RA-LIN has been active in school construction throughout its history, and Mt. Zion High School in Carroll County was one of its early milestone jobs.

“Through the years, we have completed more school buildings in Georgia than any other contractor in the state,” Garrett said. “Since the 1990s, RA-LIN has completed more than 120 educational and institutional projects in the the Southeast and has worked in 35 Georgia counties.”

Garrett began his career at RA-LIN in the summer of 1984 as a part-time worker. After high school, he attended Auburn University on an Air Force ROTC scholarship and earned a civil engineering degree. He returned to RA-LIN in 1991 as an assistant project manager and held positions with increasing responsibility until his appointment as president in 2005.

RA-LIN has done much to change the face of Carroll County over the years. Some of the buildings it has constructed include The Times-Georgian building in the mid-1980s, the downtown Carrollton Cultural Arts Center in 2002, the Carrollton parking decks and Sunset Hills Country Club.

The company built the original Greenway Medical headquarters off Hay’s Mill Road and is nearing the completion of a new 67,127-square-foot Greenway corporate headquarters and employee resource center.
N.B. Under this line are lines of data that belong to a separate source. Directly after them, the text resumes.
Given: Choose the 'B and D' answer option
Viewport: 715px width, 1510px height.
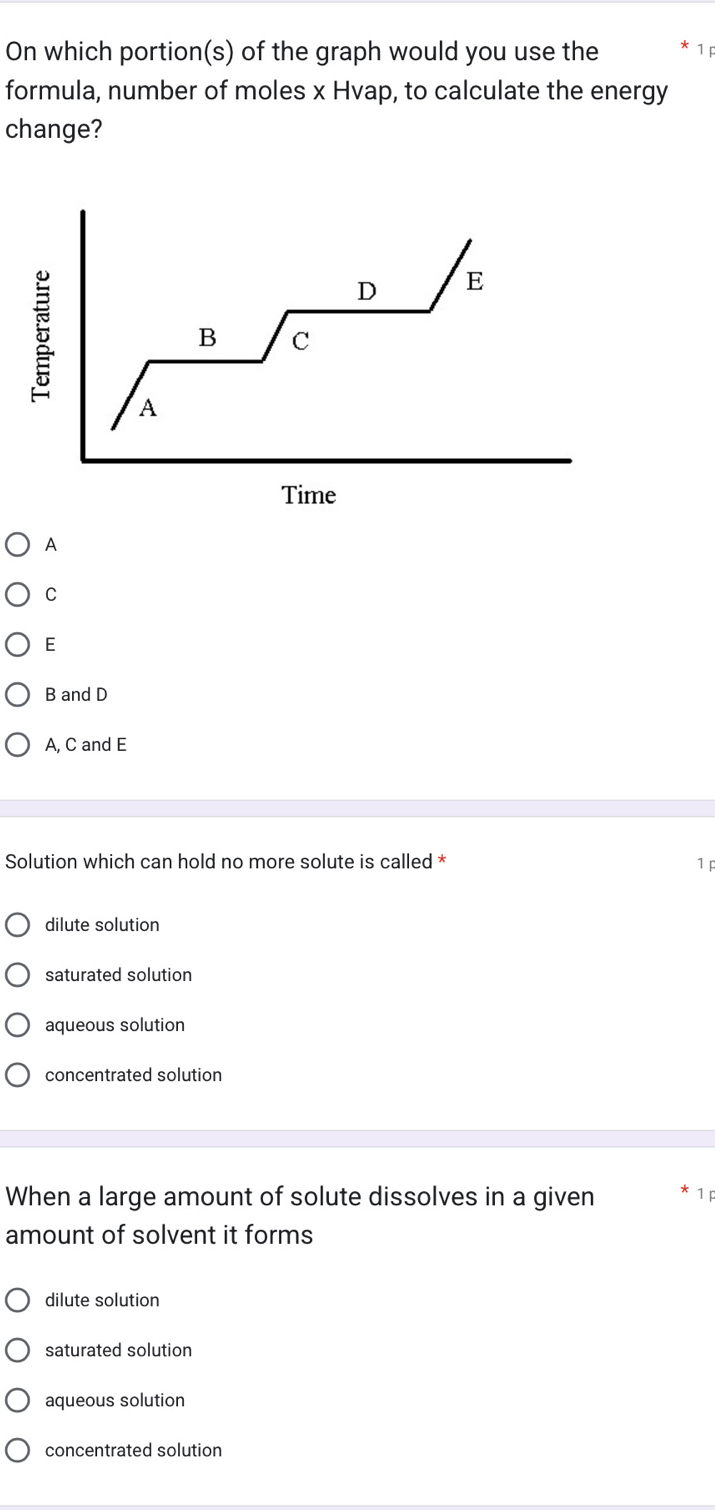Looking at the screenshot, I should 18,694.
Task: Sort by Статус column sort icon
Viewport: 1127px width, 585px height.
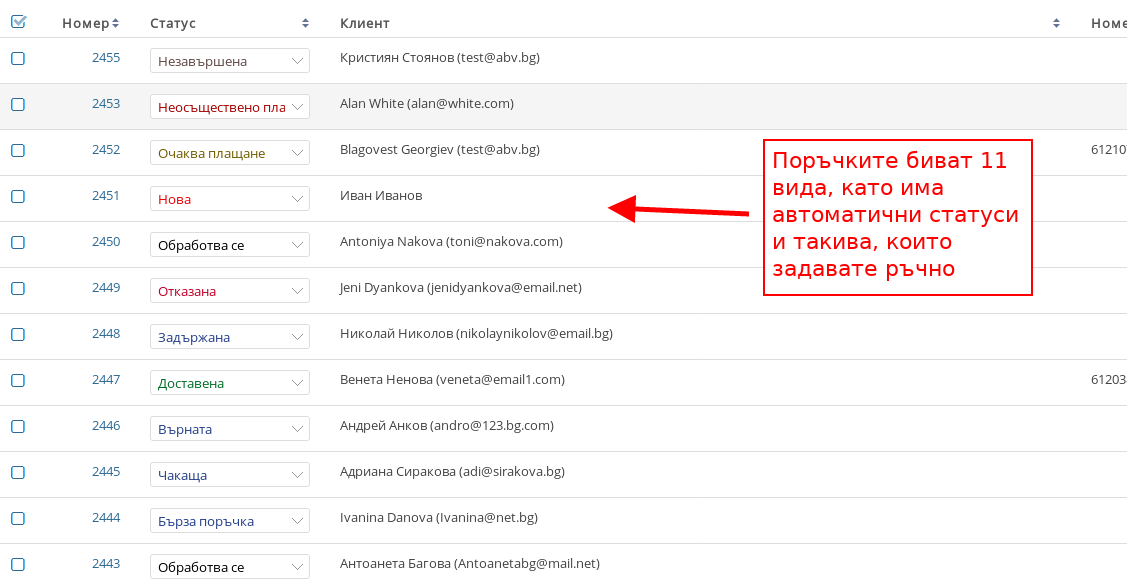Action: 305,23
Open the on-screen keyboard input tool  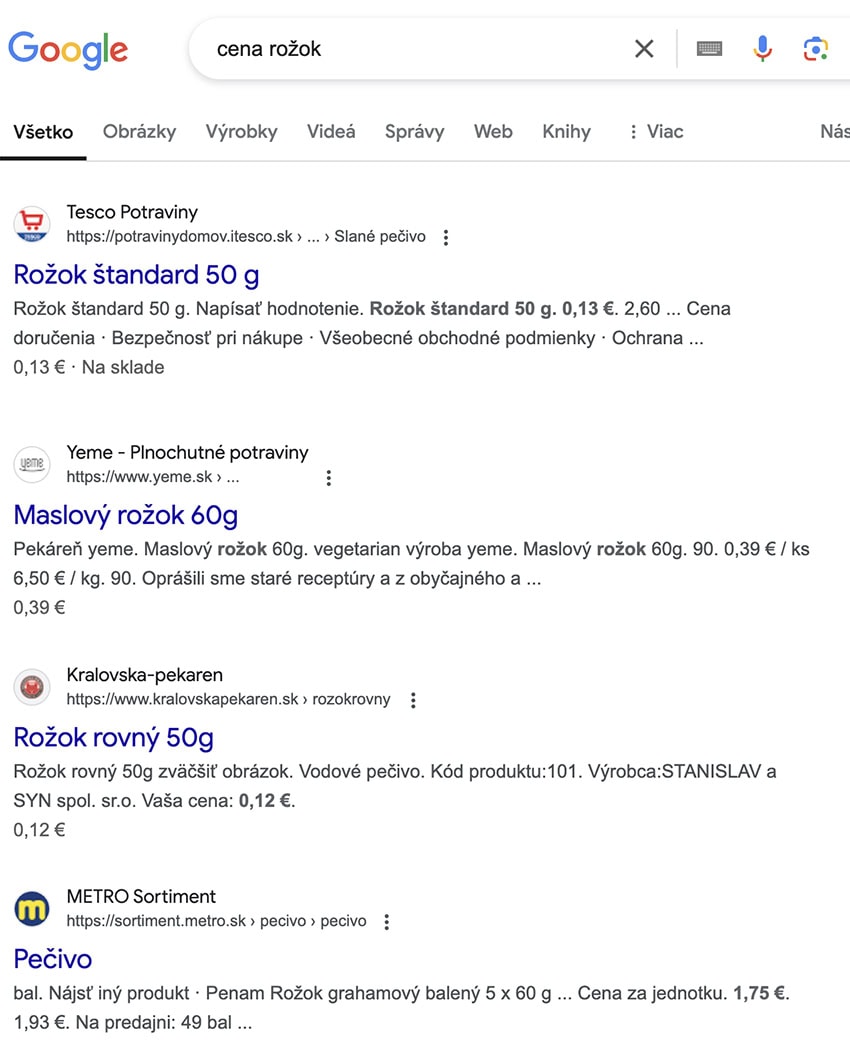point(709,49)
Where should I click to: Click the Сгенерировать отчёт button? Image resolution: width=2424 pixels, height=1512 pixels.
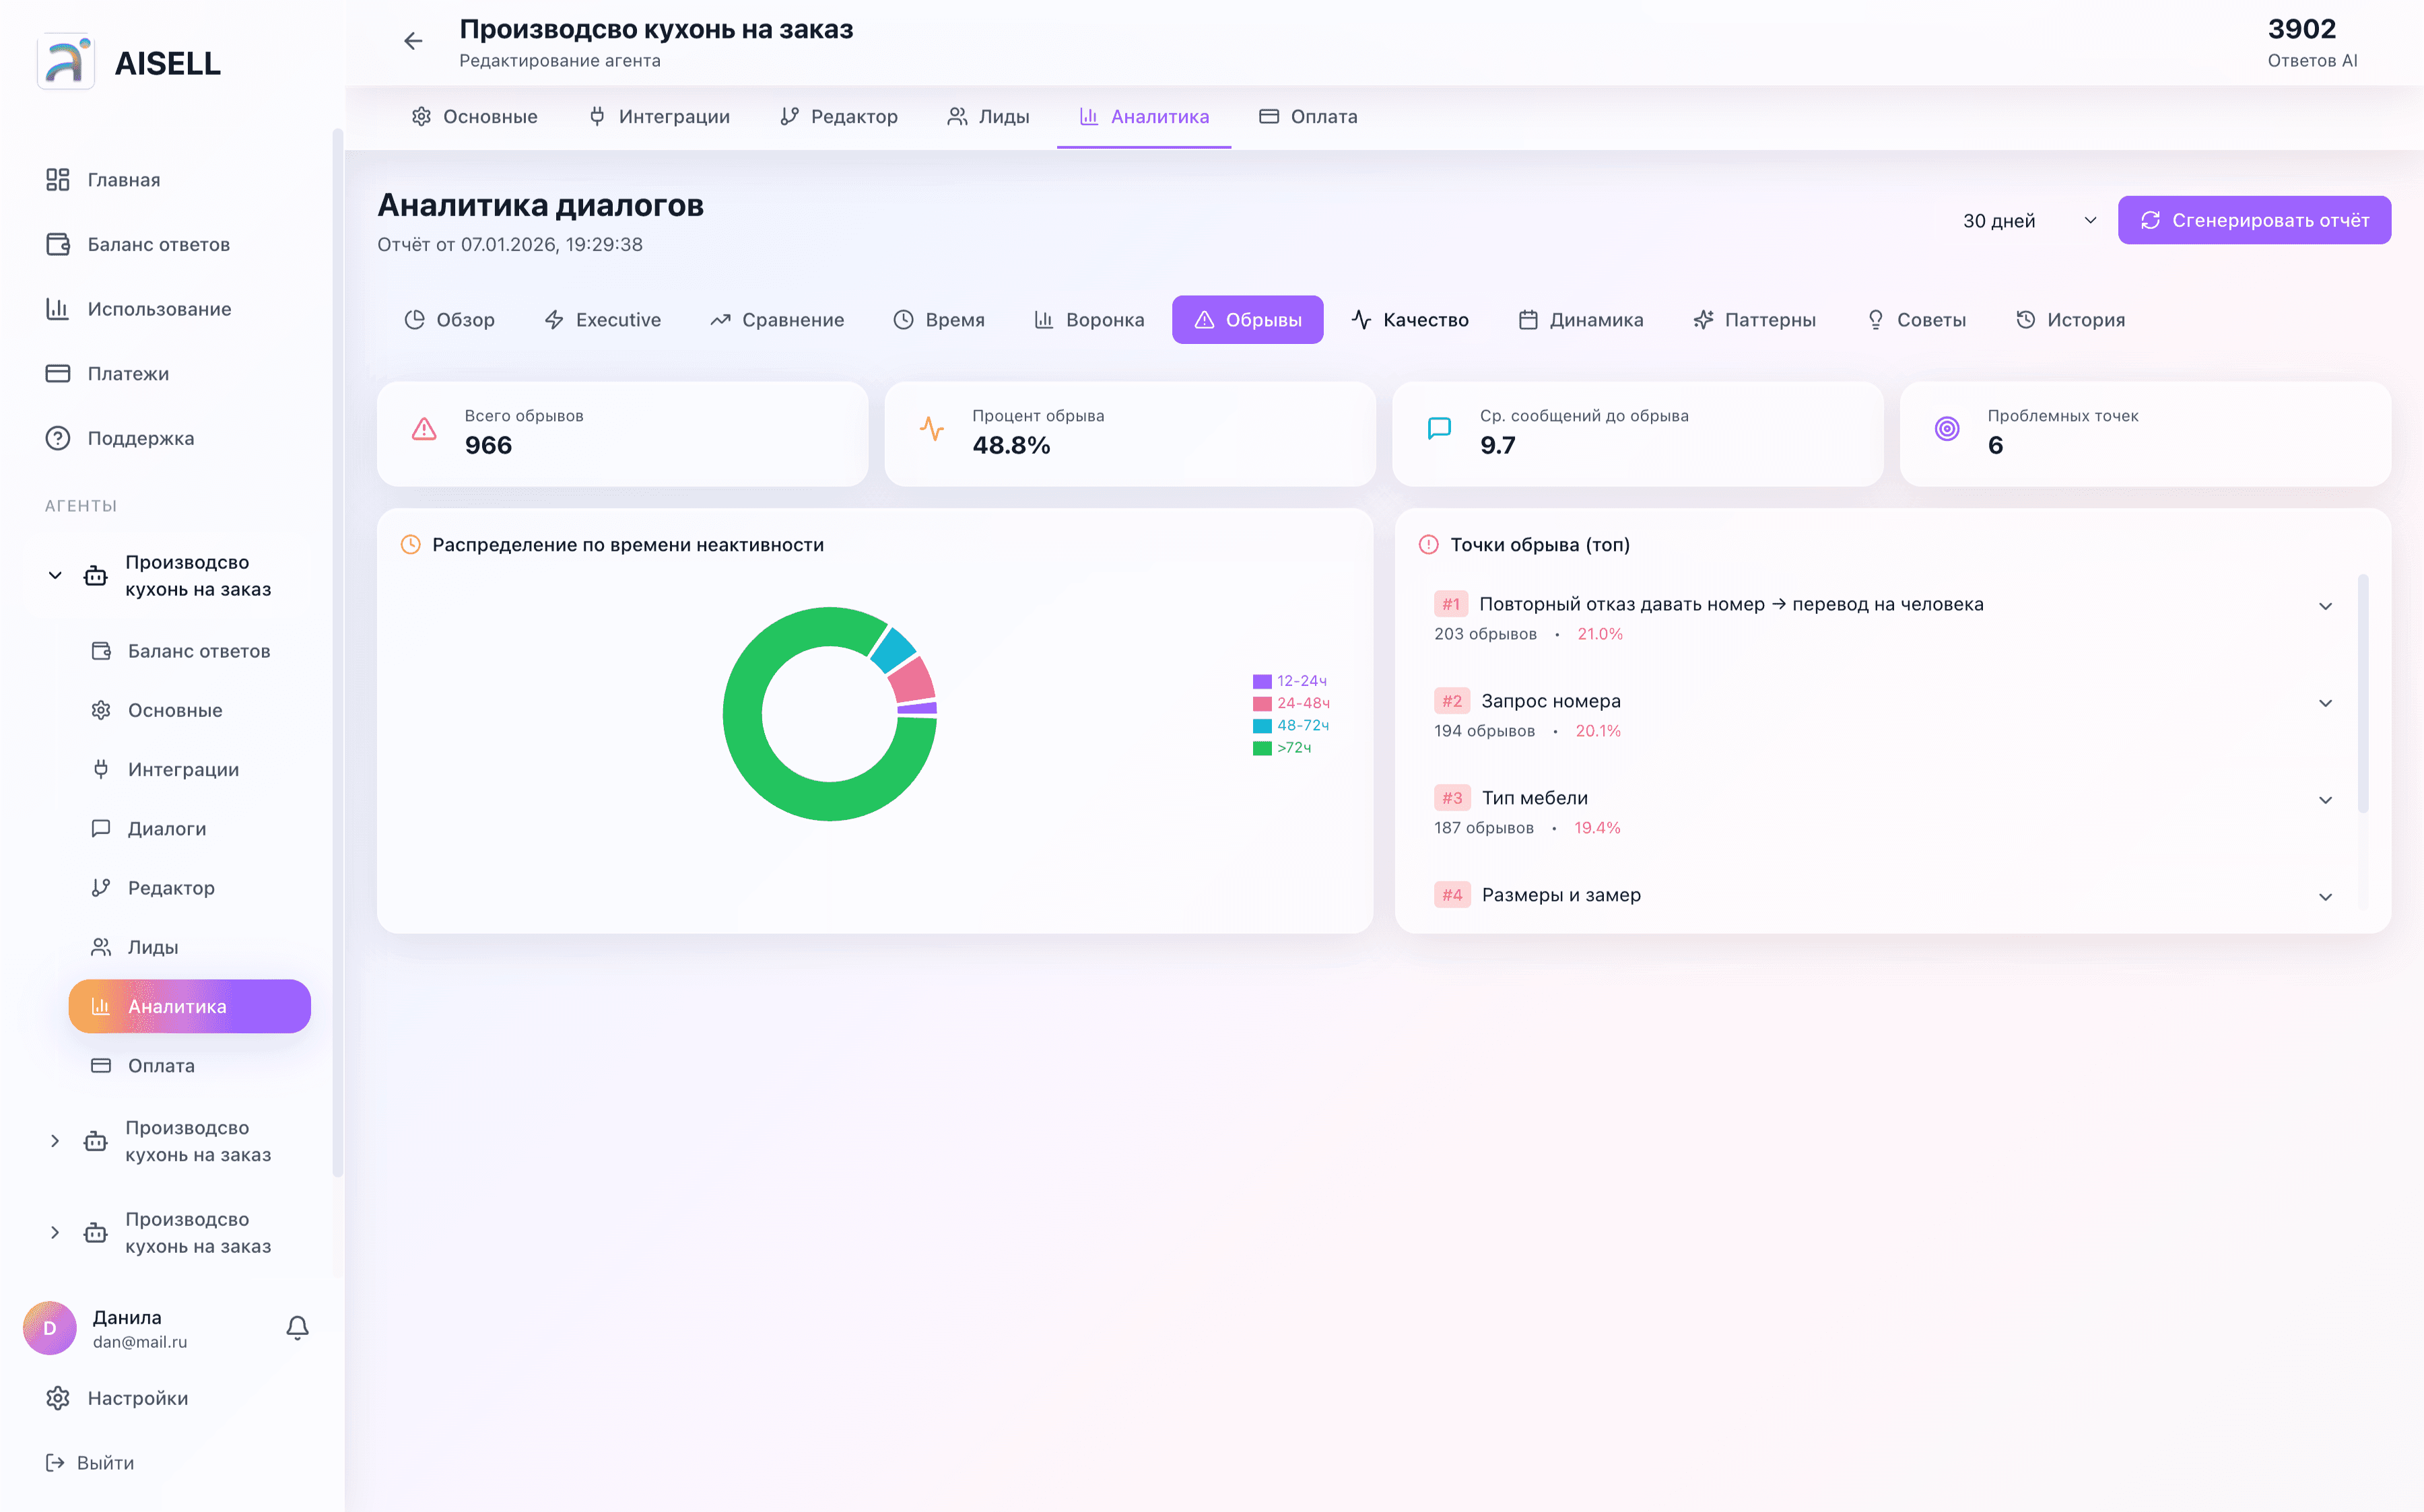point(2254,220)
RA-LIN also built two of Carrollton’s largest shopping centers, Macintosh Plaza, anchored by Publix; and Riverbend, anchored by Ingles. RA-LIN was contractor for Carrollton’s newest hotels, Hampton Inn and the Holiday Inn Express.

The company has built numerous buildings in the Tanner Health System complex, both in Carrollton and Villa Rica. They include the Tanner-Carrollton ICU unit, Carrollton parking deck, Tanner Medical Center-Villa Rica and Willowbrooke at Tanner in Villa Rica.

RA-LIN has weathered four economic downturns since its beginning, with the worst being in the early 1990s.

“We had contractors and construction companies everywhere going bankrupt,” Fulford said. “People weren’t paying us, and legal claims were rampant.”

Fulford said the company had fortunately retained enough earnings from the good years to bridge the gap. He credited Garrett joining the firm in 1991 as a decisive moment.

“If not for that, we would have probably closed,” he said.

Garrett said the company’s “moral center” is what has kept it going for four decades.

“We treat people who work for us, and our suppliers and subcontractors, with respect,” Garrett said. “That has been the tone that has been here for the past 40 years.”

Fulford said the company also believes in giving back to the community, and regularly supports schools, charities and civic clubs that benefit the local area.

“Our moral compass has always been in the right direction,” he said. “We’ve been blessed with good, sober, solid men and women working for us.”